The Guardian - Nato under threat

Conflicts which put the alliance at risk

Wednesday November 24, 1999

The Guardian

The unity of the North Atlantic Treaty Organisation, the foundation of British and western defence which has linked the US and Europe for the past 50 years, is under increasing and potentially destructive strain. The threats come not from without but from within. The Russian federation has long since abandoned the Soviet cold war ambition of splitting the alliance politically and of matching it militarily. The Warsaw Pact, Nato's old enemy, is no more. Three of its former members - the Czech Republic, Poland and Hungary - have joined Nato's ranks, and others are queuing to join. Earlier this year, Nato fought its first war, against Serbia. That conflict was portrayed by US President Bill Clinton and Tony Blair as a triumph which demonstrated transatlantic solidarity and Nato's ability to adapt to the new challenges of humanitarian intervention, peacemaking, and peacekeeping. Ten years after the fall of the Berlin Wall, Nato's supremacy in the western hemisphere appears both complete and unchallengeable. So what is the problem?

On the American side, Mr Clinton's premature lame-duck status, partly the result of his personal problems, has coincided with an introspective and rather smug national mood. Ever-present isolationist tendencies within the Republican-controlled congress and beyond have developed unchecked. The senate's refusal to ratify the comprehensive nuclear test ban treaty was one recent manifestation. But more damaging, from Nato's point of view, has been the unprecedentedly harsh American criticism of its European allies over their contribution to the Serbian war. Pentagon chiefs have joined coming politicians like George W Bush in attacking the inadequacies of Europe's air power and its military forces in general, European political meddling over the direction of the war (the French in particular are singled out), and low European defence budgets. This is an old American refrain, but a potent one at this juncture. Europe is being told forcefully to do more to defend itself. Speaking last week, Mr Bush rejected isolationism but demanded that Europe "invest more in defence capabilities".

If this post-Kosovo American disenchantment with Europe poses a threat to Nato's cohesion, then so, equally, does a US proposal to build a national missile defence system, dubbed "son of Star Wars". To deploy such weapons, the US must first renegotiate or scrap its 1972 anti-ballistic missile treaty with Russia, which many analysts view as the essential cornerstone of east-west military stability. Russia has furiously rejected this proposal and has threatened further to delay the Start II offensive arms reduction accord. China has also warned of dangerous consequences should the US deploy missiles either in its own defence, or in the "theatre" defence of Japan, South Korea and Taiwan (as it proposes). But more to the point, the US plan, heartily endorsed by Mr Bush, has also seriously alarmed the European Nato allies. France and Germany see it as a step towards an American unilateralism which could fatally undermine Nato's founding concept of common defence. Britain, trying as always to act as what Mr Blair calls a "bridge" between Europe and the US, has been less strident but is privately equally worried.

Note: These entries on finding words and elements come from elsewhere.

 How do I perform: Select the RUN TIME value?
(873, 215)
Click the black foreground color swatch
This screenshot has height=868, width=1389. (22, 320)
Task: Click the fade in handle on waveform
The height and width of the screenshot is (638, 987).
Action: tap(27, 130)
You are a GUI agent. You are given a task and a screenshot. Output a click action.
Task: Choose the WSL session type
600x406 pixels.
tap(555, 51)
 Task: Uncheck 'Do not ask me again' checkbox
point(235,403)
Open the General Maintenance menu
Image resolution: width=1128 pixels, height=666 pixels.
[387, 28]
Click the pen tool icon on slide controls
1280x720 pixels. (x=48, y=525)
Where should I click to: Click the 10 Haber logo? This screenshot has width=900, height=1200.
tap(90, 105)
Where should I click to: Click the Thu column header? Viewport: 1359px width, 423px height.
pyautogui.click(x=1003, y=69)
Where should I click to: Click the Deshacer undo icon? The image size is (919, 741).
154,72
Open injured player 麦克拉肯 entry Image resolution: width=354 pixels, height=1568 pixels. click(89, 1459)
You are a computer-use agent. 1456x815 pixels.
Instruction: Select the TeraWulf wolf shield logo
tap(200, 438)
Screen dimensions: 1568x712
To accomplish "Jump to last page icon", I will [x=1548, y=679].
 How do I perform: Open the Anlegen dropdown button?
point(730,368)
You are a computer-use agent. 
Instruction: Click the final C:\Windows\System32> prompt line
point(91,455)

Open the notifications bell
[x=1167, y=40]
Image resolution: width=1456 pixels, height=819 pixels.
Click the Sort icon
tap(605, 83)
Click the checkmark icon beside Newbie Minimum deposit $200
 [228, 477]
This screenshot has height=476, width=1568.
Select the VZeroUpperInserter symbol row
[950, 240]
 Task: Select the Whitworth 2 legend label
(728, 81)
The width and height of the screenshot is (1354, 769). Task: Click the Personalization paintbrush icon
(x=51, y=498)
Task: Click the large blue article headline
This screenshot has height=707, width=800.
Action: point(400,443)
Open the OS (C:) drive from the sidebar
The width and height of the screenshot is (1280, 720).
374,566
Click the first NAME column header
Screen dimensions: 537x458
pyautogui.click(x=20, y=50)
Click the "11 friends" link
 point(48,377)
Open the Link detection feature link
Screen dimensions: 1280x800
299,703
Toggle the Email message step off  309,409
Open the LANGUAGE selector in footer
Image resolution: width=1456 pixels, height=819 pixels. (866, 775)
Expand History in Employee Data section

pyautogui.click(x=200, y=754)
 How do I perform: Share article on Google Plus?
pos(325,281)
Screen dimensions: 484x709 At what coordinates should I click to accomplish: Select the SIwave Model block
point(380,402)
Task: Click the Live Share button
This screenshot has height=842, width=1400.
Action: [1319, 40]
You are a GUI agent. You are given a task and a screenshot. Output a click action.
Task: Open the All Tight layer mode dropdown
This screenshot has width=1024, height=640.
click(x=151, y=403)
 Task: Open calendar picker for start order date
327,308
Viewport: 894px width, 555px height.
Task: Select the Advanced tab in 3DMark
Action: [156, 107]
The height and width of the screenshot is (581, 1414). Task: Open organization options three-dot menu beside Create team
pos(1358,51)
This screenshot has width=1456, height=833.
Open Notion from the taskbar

On the European side, the pressures that may one day fracture Nato loyalties are also building. They emanate principally from the growing momentum behind the EU's latest grand design - in the jargon, a European security and defence identity (ESDI), or in plain man's terms, a Euro-army. Under proposals trailblazed by Britain and France, Europe would create its own multinational rapid-reaction force which could, if required, draw on Nato assets but act autonomously and independently of the US and the rest of Nato. Although not a standing army, the Euro-force could number 40,000 and would be administered by a new European defence council fronted by Javier Solana, the EU's foreign and security policy tsar. To this blueprint, Germany has added its own ideas about standardised weapons development and other projects like a joint military air transport command. Enthusiasts point to the economies of scale that could result, suggesting also that mergers like that of the German defence contractor, Dasa, with France's Aerospatiale Matra, show that a common European defence, like the common market and the common currency, is a logical inevitability. The ESDI will be on the agenda when French President Jacques Chirac visits Downing Street tomorrow. The plan is expected to be agreed, with an implementation target set for 2003, at next month's EU summit in Helsinki.

To put it mildly, this scheme is driving the Americans nuts. Although Europe can say that it is simply doing more to defend itself, as asked, the US is deeply suspicious about where it all may lead. It is dismayed, despite British assurances, by Mr Blair's ever closer collaboration with Mr Chirac. Many in Washington agree with Iain Duncan Smith, the Conservative shadow defence secretary, who warned a house of representatives committee recently that "European nations have embarked on a course which we consider will damage critically and potentially destroy Nato". And others are concerned too - particularly non-EU Nato members like Norway, Turkey and Canada. These strains are certain to intensify rather than diminish in the months ahead. All of which perhaps explains why Nato's future is not nearly as secure as it seems. It would be an historical irony of considerable magnitude if Lord George Robertson, the first Labour politician to become Nato's secretary-general, were also to be its last.